To begin with, Social Security contributions are always a labor tax by making the hiring of labor more expensive. At the same time, they are a drag on the competitiveness of companies if they are superior to those existing in other economic areas.
In Spain, the part of contributions paid by employers is 29.9% of gross salary compared to 16.9% in the OECD average and 22.1% in the EU. For their part, employees contribute 6.4% of their gross salary for this concept, compared to 10% in the OECD average. In fact, Spain is the seventh country of the 36 integrated into that organization where the non-wage component of the labor cost is higher.
The tax voracity of the social-communist coalition is insatiable. Like bad hunters, they shoot anything that moves
In this context, increasing business contributions to Social Security will have a negative impact on employment and on the competitive position of companies.
Perhaps this effect would be little or less relevant in a normal or expansion scenario, but it is in an environment of deceleration of the rebound registered by the GDP after the pandemic, with a high unemployment rate and with an economic-financial position of the companies that are not buoyant and with uncertain expectations.
add to shock of supply caused by the pandemic and by the brutal escalation of electricity prices an increase in fiscal costs is reckless. If it is taken into account that, ceteris paribus, a rise of one point in social contributions implies a drop in the demand for employment of 0.37%, a rise of 0.6% would mean 0.2% fewer jobs.
The calculation of the revenue expected by the Government, 0.2% of GDP each year between 2023 and 2033, has therefore been carried out under a questionable hypothesis: the rise in contributions does not affect the creation of employment or the economic activity. Now, even assuming that this optimistic government forecast was correct and using the same assumptions of the Government, accumulating 40 or 50,000 million euros in the Reserve Fund is a prodigious exercise of voluntarism.

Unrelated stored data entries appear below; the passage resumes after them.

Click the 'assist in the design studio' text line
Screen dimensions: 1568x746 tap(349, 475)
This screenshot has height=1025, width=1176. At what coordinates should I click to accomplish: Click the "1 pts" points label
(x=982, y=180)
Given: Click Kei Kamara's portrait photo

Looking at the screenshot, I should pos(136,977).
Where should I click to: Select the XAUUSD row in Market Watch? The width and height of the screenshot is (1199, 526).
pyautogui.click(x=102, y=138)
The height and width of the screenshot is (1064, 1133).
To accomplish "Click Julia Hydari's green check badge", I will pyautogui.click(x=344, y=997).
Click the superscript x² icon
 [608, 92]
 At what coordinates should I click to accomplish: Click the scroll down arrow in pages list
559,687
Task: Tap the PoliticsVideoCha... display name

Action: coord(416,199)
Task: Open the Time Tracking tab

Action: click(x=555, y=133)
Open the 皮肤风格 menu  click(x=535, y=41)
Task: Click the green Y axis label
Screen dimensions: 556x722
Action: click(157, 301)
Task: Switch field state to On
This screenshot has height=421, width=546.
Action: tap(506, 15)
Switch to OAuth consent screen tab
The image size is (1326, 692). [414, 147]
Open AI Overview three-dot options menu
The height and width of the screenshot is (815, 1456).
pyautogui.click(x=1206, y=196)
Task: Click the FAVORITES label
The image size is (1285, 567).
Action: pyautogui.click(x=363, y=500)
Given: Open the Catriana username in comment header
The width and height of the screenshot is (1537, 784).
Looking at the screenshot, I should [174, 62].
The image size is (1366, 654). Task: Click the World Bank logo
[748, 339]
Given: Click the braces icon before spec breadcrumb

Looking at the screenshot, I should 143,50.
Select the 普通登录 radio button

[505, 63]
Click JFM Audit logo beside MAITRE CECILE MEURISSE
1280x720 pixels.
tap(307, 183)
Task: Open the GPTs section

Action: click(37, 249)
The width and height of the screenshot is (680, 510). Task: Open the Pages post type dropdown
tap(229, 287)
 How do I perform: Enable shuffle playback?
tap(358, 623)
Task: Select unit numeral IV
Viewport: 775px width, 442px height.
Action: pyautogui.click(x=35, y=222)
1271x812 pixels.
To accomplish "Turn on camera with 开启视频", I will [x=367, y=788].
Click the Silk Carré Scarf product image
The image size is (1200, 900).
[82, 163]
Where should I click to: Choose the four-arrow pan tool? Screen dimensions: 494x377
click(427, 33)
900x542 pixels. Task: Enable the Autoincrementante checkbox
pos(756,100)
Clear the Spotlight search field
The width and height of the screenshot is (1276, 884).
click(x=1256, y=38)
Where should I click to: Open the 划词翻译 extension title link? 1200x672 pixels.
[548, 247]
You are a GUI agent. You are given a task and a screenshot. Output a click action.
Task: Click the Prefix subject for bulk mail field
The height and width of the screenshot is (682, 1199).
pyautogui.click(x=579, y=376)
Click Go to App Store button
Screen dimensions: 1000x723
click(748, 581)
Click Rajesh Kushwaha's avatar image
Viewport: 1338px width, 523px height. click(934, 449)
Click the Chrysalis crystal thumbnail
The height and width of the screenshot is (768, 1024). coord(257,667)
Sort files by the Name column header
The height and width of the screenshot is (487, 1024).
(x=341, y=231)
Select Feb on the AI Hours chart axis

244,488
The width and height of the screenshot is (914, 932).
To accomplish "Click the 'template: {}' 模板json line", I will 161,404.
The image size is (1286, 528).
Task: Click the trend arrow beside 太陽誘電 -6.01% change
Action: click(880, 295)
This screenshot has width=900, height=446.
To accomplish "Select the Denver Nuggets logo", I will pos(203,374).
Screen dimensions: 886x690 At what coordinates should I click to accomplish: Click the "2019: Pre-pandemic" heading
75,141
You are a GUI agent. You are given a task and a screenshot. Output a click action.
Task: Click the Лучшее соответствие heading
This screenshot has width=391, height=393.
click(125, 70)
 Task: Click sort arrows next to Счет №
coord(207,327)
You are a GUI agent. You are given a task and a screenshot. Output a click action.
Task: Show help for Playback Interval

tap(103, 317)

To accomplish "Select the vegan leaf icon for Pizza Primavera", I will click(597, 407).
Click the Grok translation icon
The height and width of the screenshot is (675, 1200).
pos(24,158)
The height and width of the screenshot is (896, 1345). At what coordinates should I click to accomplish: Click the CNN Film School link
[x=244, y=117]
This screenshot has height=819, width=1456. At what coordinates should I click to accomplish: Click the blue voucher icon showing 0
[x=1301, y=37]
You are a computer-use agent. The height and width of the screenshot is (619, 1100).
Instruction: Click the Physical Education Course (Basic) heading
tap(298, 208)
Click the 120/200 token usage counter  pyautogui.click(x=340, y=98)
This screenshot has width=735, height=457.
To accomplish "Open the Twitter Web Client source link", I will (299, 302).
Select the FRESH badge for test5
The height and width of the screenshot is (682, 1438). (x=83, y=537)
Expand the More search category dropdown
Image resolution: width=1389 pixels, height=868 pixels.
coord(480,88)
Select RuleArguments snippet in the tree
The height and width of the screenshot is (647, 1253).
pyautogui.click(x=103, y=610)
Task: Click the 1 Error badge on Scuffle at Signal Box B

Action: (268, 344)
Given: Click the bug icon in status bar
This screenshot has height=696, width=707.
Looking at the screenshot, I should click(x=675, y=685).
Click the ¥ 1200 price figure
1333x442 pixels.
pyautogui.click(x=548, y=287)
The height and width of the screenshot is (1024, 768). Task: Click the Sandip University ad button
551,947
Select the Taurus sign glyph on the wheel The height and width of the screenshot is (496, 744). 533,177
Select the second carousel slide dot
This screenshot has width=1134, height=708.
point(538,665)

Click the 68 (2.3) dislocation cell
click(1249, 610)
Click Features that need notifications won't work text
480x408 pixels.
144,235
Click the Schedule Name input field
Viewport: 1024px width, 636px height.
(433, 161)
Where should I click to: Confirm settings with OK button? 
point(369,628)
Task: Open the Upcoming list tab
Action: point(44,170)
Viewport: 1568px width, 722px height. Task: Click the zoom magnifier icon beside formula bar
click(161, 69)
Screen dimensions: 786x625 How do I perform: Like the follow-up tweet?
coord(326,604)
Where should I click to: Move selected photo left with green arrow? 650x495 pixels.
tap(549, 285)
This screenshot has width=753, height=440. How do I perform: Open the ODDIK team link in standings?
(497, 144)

The ability of upright bureaucrats to emulate the achievements of Warren Buffett requires a true exercise of Faith.
To achieve this goal, the money deposited in that fund should have an annual return of between 6 and 7% during the ten years following the entry into force of the measure. It takes an enormous effort of imagination to think of what the honest bureaucrats of the Ministry of Emigration, etc., can come up with to achieve these results. His ability to emulate the achievements of Warren Buffet either Larry Finck It requires a true exercise of Faith. But the story does not end there…
The inexorable trend of structural spending on pensions is to grow above income, propelled by a growing dependency ratio until 2050, by a high replacement rate between the benefit and the salary received before retirement, and by higher pensions.
This upward spending race has been exacerbated by the indexation of the revaluation of pensions to the CPI that is not offset by any effective initiative to stabilize its financial position and make it sustainable. The reforms of the retirement coverage system promoted by this Government, like all Spanish economic policy, is a flight forward. The ‘Ponzi Pyramid’ hoax is getting harder and harder to sustain.